= Dialog Control Language =

Dialog Control Language (DCL) is a high-level description language and interpreter within AutoCAD for creating simple graphical dialogs. AutoLISP extensions use it to interact with the user in the AutoCAD environment.

==Features and usage==
Unlike other major GUI APIs, DCL is not a complete GUI toolkit for application programming. It is only intended for providing simple dialogs within AutoCAD. It includes basic form widgets such as text boxes, buttons, checkboxes and list boxes. DCL is object-oriented; it allows re-use through inheritance and composition.

DCL syntax is based on defining and using 'tiles'. A 'tile' represents a GUI widget such as a text box or a text label. Tiles also represent widgets that hold other widgets, such as columns, radio button groups and the dialogs themselves. DCL provides built-in tiles for all major widgets, and new tiles can be defined through inheritance and composition of other tiles.

DCL allows interactions with the dialog at run-time by Lisp code. Certain widgets can have actions associated with them by naming an AutoLISP function to be run, and values to be passed to it. Unlike other types of GUIs, DCL dialogs cannot be changed substantially at run time. The contents of certain widgets such as text boxes and list boxes can be changed, but widgets cannot be removed from or added to the dialog.

==Example==
Here is an example DCL file (and accompanying AutoLISP file) demonstrating the major features of DCL.

name_button : button {
 label = "Submit name";
 action = "(change-name)";
}

hello : dialog {
 label = "DCL Example";

 : edit_box {
 label = "Name: ";
 key = "name";
 }

 : name_button {
 key = "submit-name";
 }

 : text {
 key = "greeting";
 }

 ok_only;
}

The dialog is created by inheriting from the built-in tile 'dialog'. Properties are set on the dialog and other widgets in name/value pairs. Tiles can be placed inside the dialog just by naming them, or by naming them and specifying additional properties. A new tile ('name_button') is defined for use by naming it and specifying properties for it.

- DCL is saved as "hello.dcl"
(defun change-name ()
  (set_tile "greeting" (strcat "Hello, " (get_tile "name") "!")))

(setq hello-dcl (load_dialog "hello.dcl"))
(new_dialog "hello" hello-dcl)
(start_dialog)
(unload_dialog hello-dcl)

A DCL dialog is instantiated by calling a series of functions in an AutoLisp file. Tiles can call back into AutoLISP code on certain events, and Lisp can manipulate the contents of tiles while the dialog is running.

==Alternative technologies==
For creating more general GUIs and other extensions within CAD, AutoDesk provides several other choices.
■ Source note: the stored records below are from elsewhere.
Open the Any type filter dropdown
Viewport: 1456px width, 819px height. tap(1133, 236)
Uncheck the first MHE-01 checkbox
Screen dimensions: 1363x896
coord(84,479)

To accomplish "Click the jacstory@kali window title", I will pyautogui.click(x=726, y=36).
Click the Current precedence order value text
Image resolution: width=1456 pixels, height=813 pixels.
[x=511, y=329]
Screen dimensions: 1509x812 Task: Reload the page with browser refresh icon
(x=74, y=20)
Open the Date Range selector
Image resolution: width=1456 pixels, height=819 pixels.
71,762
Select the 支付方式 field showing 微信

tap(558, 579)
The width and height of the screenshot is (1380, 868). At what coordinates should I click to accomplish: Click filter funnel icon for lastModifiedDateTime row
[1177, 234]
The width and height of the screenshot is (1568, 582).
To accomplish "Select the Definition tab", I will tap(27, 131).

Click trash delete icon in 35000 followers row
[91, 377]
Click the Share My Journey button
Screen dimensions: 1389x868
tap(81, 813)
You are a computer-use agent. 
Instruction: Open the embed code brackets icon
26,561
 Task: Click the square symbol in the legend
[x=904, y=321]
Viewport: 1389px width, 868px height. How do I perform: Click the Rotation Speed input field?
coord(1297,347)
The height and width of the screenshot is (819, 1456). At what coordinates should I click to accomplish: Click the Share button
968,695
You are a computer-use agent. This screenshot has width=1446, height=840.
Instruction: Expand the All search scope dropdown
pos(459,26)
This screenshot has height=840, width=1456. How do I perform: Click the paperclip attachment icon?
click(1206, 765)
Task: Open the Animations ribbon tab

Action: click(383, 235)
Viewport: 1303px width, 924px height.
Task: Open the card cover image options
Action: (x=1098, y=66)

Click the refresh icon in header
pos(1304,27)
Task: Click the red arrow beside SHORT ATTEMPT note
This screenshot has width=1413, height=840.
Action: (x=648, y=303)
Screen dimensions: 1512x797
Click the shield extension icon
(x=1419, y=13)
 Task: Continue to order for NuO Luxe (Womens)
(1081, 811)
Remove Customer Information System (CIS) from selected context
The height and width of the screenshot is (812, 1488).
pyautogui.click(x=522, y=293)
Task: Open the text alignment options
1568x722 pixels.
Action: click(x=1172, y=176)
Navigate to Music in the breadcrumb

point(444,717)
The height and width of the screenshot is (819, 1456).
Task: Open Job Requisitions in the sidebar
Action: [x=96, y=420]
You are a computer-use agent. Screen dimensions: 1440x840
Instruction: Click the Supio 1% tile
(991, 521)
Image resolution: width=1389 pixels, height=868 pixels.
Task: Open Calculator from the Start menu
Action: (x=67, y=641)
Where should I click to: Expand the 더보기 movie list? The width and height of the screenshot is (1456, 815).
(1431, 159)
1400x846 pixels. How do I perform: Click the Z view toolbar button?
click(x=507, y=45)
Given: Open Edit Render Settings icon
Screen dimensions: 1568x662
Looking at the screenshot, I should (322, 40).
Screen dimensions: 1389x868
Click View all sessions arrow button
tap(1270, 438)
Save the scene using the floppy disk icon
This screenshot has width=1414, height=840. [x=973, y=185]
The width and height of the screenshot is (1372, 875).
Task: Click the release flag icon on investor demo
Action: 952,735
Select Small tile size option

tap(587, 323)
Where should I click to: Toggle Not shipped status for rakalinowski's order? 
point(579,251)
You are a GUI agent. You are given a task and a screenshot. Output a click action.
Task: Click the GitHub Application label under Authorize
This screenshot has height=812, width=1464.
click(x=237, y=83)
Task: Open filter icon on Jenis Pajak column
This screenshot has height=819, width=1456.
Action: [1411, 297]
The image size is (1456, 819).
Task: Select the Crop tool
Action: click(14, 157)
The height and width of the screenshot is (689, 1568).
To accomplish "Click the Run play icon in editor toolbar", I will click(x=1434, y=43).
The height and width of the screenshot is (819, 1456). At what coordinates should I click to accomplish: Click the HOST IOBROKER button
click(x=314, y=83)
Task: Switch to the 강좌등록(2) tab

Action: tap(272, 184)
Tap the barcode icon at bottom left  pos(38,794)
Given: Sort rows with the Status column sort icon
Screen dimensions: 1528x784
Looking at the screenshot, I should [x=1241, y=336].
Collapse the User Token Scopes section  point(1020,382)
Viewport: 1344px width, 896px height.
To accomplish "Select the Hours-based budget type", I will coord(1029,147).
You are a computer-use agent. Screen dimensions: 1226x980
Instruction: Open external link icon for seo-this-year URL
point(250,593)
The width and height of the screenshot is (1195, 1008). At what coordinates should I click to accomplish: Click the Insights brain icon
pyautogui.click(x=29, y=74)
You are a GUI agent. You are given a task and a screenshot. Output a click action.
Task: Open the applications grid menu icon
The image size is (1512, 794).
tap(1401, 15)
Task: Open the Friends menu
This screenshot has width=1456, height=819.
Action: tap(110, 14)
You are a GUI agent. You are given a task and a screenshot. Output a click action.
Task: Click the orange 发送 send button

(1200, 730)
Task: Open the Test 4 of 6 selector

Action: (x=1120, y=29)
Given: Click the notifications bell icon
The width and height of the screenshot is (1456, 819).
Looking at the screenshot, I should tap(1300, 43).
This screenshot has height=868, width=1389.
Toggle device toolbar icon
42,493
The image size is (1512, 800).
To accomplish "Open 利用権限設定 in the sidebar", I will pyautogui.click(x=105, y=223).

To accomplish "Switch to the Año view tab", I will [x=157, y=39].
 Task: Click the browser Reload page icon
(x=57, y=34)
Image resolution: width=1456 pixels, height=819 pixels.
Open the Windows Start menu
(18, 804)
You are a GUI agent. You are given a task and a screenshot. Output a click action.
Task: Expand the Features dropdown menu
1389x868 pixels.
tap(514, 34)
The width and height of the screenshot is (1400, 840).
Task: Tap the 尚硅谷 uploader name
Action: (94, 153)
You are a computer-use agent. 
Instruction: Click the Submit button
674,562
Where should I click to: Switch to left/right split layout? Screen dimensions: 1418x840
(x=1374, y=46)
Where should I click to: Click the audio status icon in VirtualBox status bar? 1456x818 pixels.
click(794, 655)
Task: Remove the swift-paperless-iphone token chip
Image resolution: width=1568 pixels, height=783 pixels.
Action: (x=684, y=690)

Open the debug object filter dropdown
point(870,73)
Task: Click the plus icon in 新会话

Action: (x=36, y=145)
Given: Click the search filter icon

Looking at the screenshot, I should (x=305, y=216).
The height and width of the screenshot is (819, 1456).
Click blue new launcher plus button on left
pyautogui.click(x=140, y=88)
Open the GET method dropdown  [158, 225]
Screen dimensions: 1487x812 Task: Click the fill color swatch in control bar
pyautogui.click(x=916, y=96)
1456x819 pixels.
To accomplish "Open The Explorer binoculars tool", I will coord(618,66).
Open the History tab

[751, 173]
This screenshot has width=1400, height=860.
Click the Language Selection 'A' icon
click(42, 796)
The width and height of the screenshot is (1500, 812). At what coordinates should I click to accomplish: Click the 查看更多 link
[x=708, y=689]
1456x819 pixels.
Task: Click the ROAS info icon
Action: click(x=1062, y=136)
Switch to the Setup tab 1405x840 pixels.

The ObjectARX API for C++ allows extensions to be built as within Microsoft Visual Studio. VBA allows drag-and-drop programming for AutoCAD as for Microsoft Office and other applications.

As of AutoCAD 2007 and later, AutoLISP or Visual-LISP programs can call routines written in Visual Studio .NET (VB or C#). Programmers can now create dialogs in VB or C# that have the full range of controls found in the .NET Forms API and can be called and accessed from Visual-LISP.